Acabo de leer un post en un blog amigo que ha logrado despertar en mí un cúmulo de sensaciones, lo que no es una novedad pero conviene señalar en este caso. Lo que queda de la lectura es la intrahistoria, que como bien me enseñó una amiga hace ya un montón de años, es lo verdaderamente esencial de todo lo que se cuenta.
La intrahistoria precisa de un conocimiento suplementario ya sea de lo que se cuenta o de quién lo cuenta y mejor si se dan ambas circunstancias. En este caso, se daban. La historia en sí ya era suficientemente jugosa porque hablaba de cómo un día torcido puede enmendarse de forma inesperada con un suceso no previsible en el contexto en que uno se encuentra inmerso. Era como si en un día para olvidar uno acabara encontrando un buen motivo para creer en la vida.
Lo que esta tarde me lleva a hablar de sucesos inopinados tiene que ver con haber vivido mucho, con haber viajado mucho y con haberse sentido muchas veces colocado en un lugar al que uno no pertenece, cosa que les sucede a los viajeros pero no a los turistas.
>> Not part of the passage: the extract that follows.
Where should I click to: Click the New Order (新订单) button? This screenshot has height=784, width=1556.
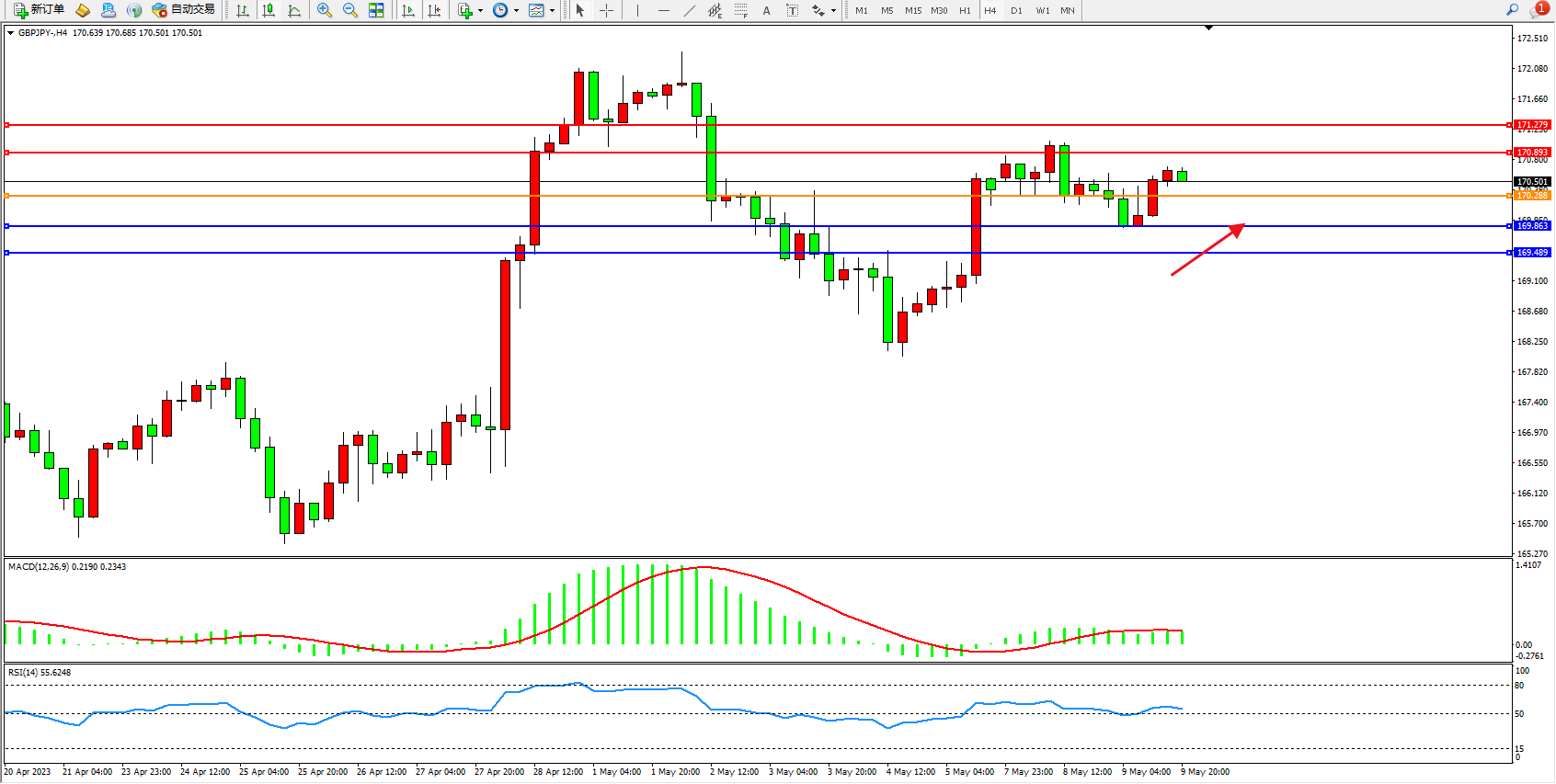pos(39,10)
Los viajeros son gente que pasa por los sitios pero sobre todo son gente que logra no sin esfuerzo y práctica que los sitios pasen por ellos. Cuando eso sucede, se puede hablar de intrahistorias que sobrepasan la categoría de anécdotas derivando a menudo en metáforas.
Las metáforas son regalos que se nos brindan y que nos permiten entender lo que hay detrás de conceptos abstractos o difusos. Una metáfora perfecta de viajero es viajante, que se distingue del primero porque el motivo de sus desplazamientos es buscarse la vida y de esa forma superar el concepto de dandy vividor que se esconde tras la romántica y falsa idea del chollo que supone viajar que no es otra que hospedarse en hoteles sin personalidad, aprender cuanto antes que conviene ocupar el lado de la cama contrario al que se encuentra el teléfono por estar menos usado, acostumbrase a cenar las más de las veces en completa soledad escogiendo entre platos que no aportan ningún placer y llamando a casa como paso previo a encender la tele mientras se repasa la agenda de la mañana siguiente.
Hoy apenas quedan viajantes aunque conozco a algunos de esos pocos. Les veo haciendo cosas heroicas como ayudando a sus hijos con los deberes escolares a cientos de kilómetros de distancia, preocuparse por los resultados de una cita médica de algún familiar, dando ánimos a sus próximos por cosas aparentemente sin importancia pero que saben que agradecerán y sobre todas las cosas, sintiéndose muy solos que es otro rasgo fundamental del viajante, la soledad, aunque cuando se les pregunta ellos lo nieguen.
La historia de mi amigo era la de un viajante que después de un día de perros decide perderse por la ciudad que, sin ser suya, ha logrado que forme parte de su vida. Bien porque hizo allí el servicio militar, bien porque se le metió entre los poros de la piel, bien porque conoce además del paisaje el paisanaje… o porque sabe distinguir lo que pasa con el tiempo de lo que el tiempo ancla del paso de los años. Y en una sala de cine conocida desde siempre a la que no pensaba entrar un minuto antes pero donde se mete porque llueve, sucede algo, lo que menos podía imaginar, y ese suceso cambia su vida o su visión de la vida o las dos cosas, porque todavía es temprano para saberlo con certeza.
Larga vida a los viajantes que no son viajeros y mucho menos turistas.